In response to the use of force against largely peaceful protestors by Hong Kong police, who used tear gas, guns firing bean bags and rubber bullets, batons and pepper spray to disperse a demonstration against the extradition bill in central Hong Kong on Wednesday, Man-Kei Tam, Director of Amnesty International Hong Kong, commented:
“The ugly scenes of police using tear gas and pepper spray against overwhelmingly peaceful protesters is a violation of international law. Police have a duty to maintain public order, but in doing so they may use force only when strictly necessary. Hong Kong’s police have today failed to live up to this standard.
“The police have taken advantage of the violent acts of a small minority as a pretext to use excessive force against the vast majority of peaceful protesters.
“Tear gas and projectiles like rubber bullets are notoriously inaccurate and indiscriminate and can result in serious injury and even death. They should only ever be used in a targeted response to specific acts of violence and never to disperse peaceful protesters.
“This excessive response from police is fueling tensions and is likely to contribute to worsening violence, rather than end it. We urge the Hong Kong police not to repeat such abuses against peaceful protesters, and instead ensure people can legitimately exercise their rights. We also remind police that using force against protesters already brought under control is unlawful.”
On Wednesday, thousands of protesters in Hong Kong took over streets around the city’s government headquarters to demand that the Hong Kong government withdraw proposed amendments to the extradition law. Police started dispersing protesters in the afternoon, using tear gas and pepper spray, and in some instances guns firing bean bags and rubber bullets. Some protesters were taken away by police.

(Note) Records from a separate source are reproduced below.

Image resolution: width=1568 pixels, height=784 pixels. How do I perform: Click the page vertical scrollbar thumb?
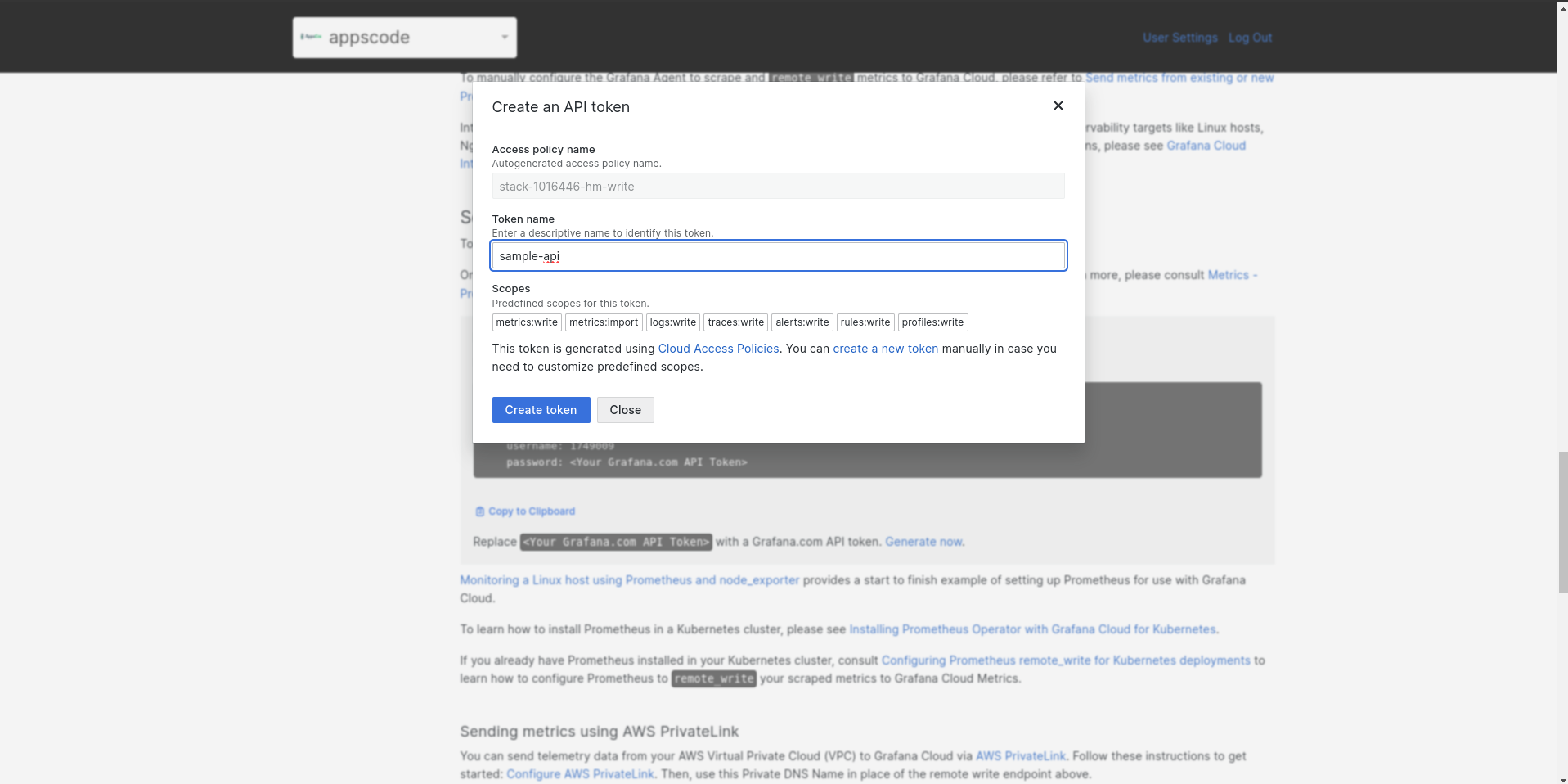(x=1562, y=521)
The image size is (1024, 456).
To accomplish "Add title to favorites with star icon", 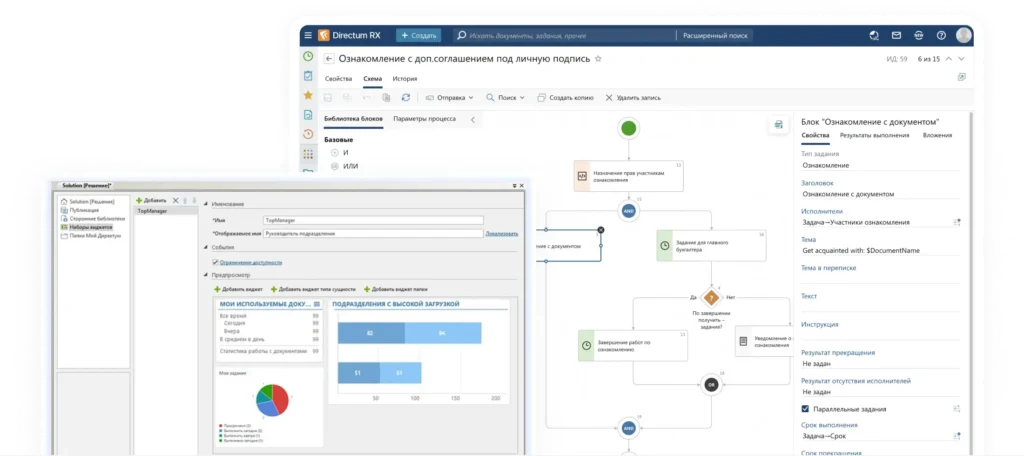I will 598,59.
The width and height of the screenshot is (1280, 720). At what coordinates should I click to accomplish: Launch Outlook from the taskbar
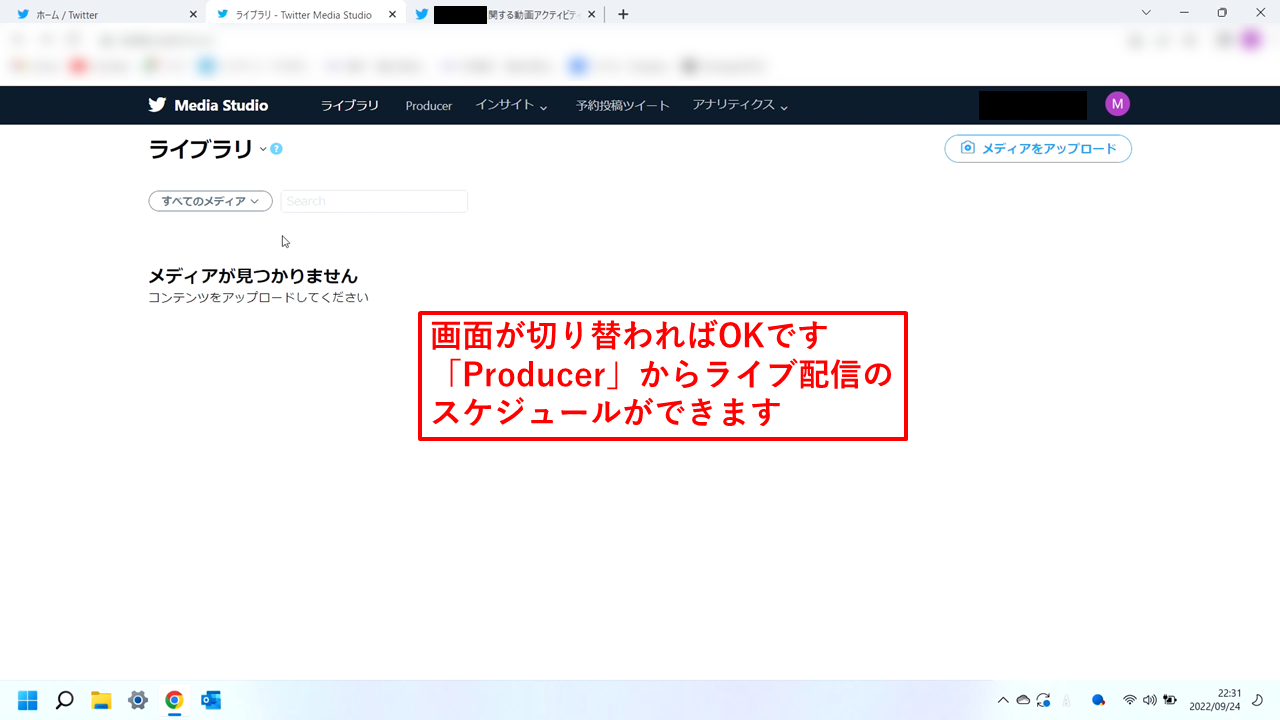tap(210, 700)
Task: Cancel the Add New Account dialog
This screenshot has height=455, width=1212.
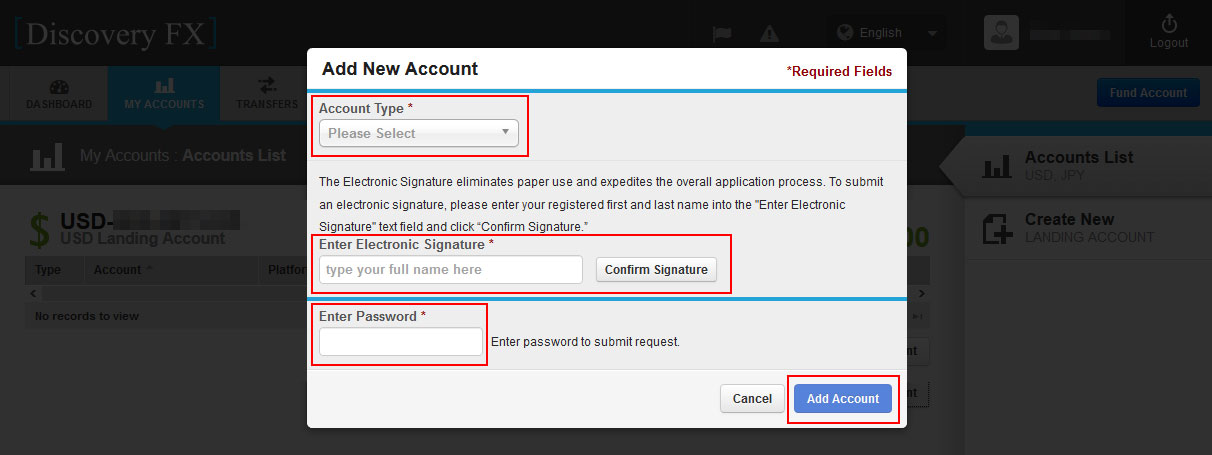Action: [752, 398]
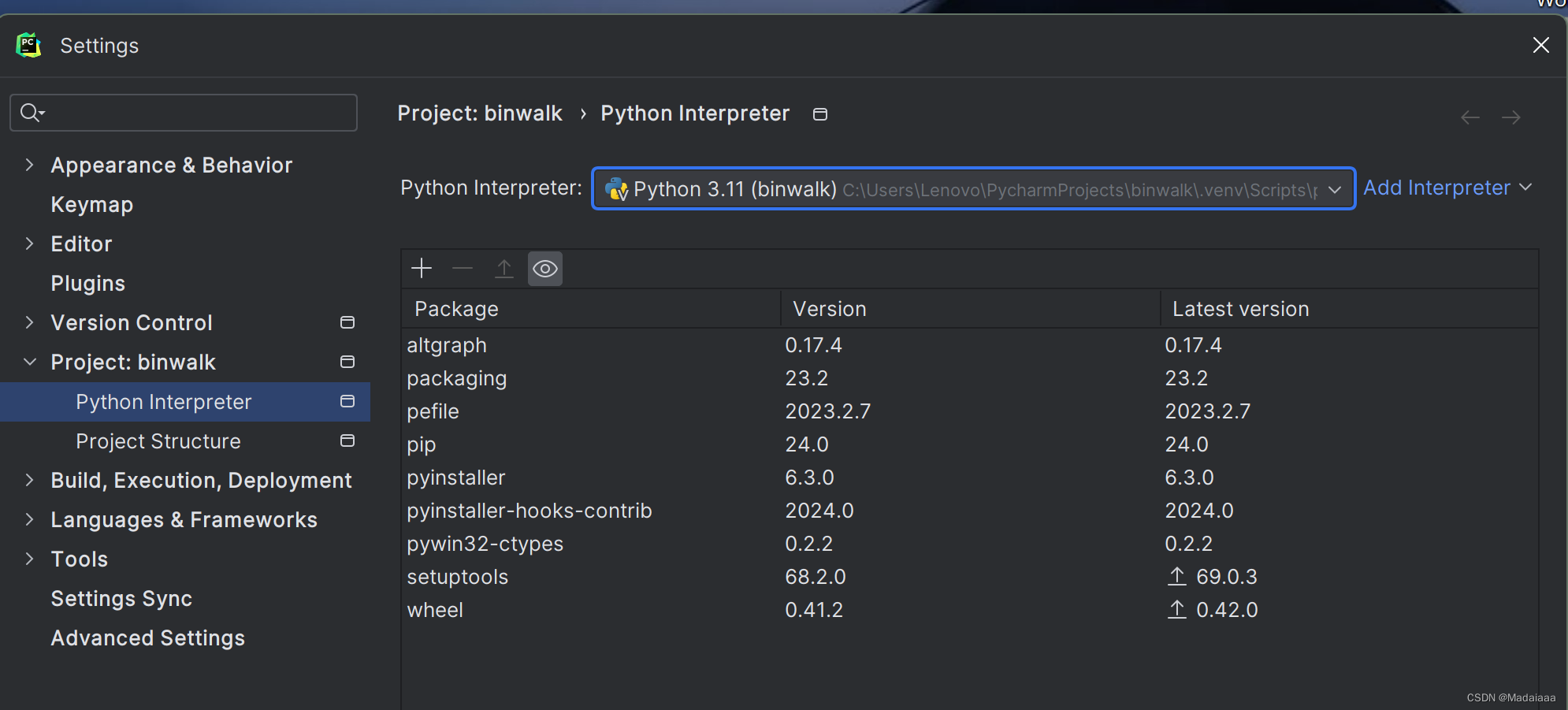Open the Python Interpreter dropdown
This screenshot has width=1568, height=710.
973,189

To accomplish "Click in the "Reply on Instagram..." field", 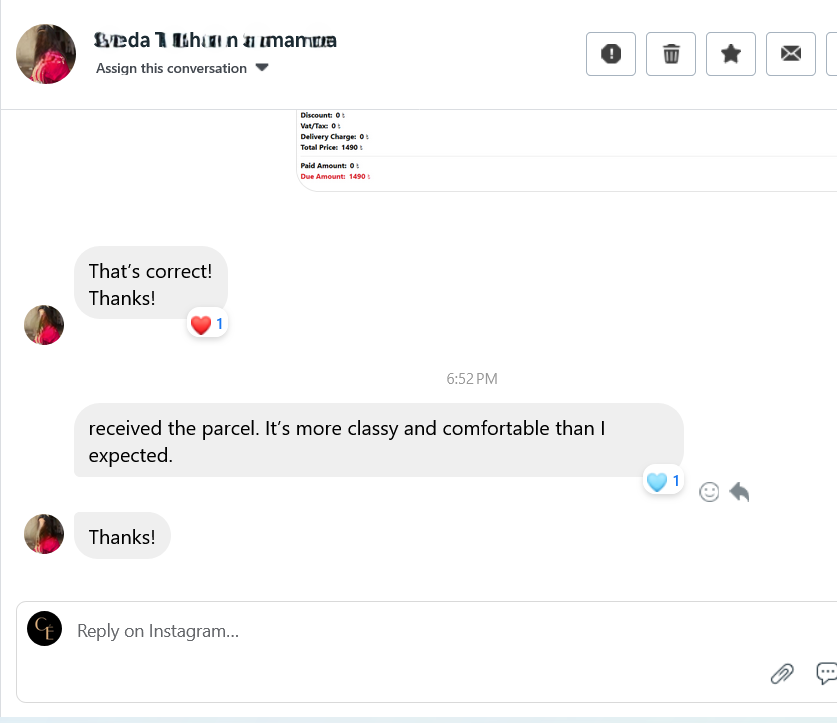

While the afternoon saw increasing clashes between front-line police and protesters in some locations, the tear gas deployed by police affected areas far beyond those skirmishes, where no violence had taken place at all. The impact was compounded by the fact that some escape routes had been blocked off by police, limiting opportunities for demonstrators to get out of harm’s way.
The proposed law changes to expand extradition arrangements would have the effect of enabling the handover of persons in the territory of Hong Kong to mainland China. If enacted, this law would extend the ability of the mainland authorities to target critics, human rights activists, journalists, NGO workers and anyone else in Hong Kong. Amnesty International Hong Kong joined more than 70 other NGOs in a joint letter to Hong Kong’s Chief Executive, Carrie Lam, calling for the proposed extradition law amendments to be dropped because they pose a direct threat to human rights.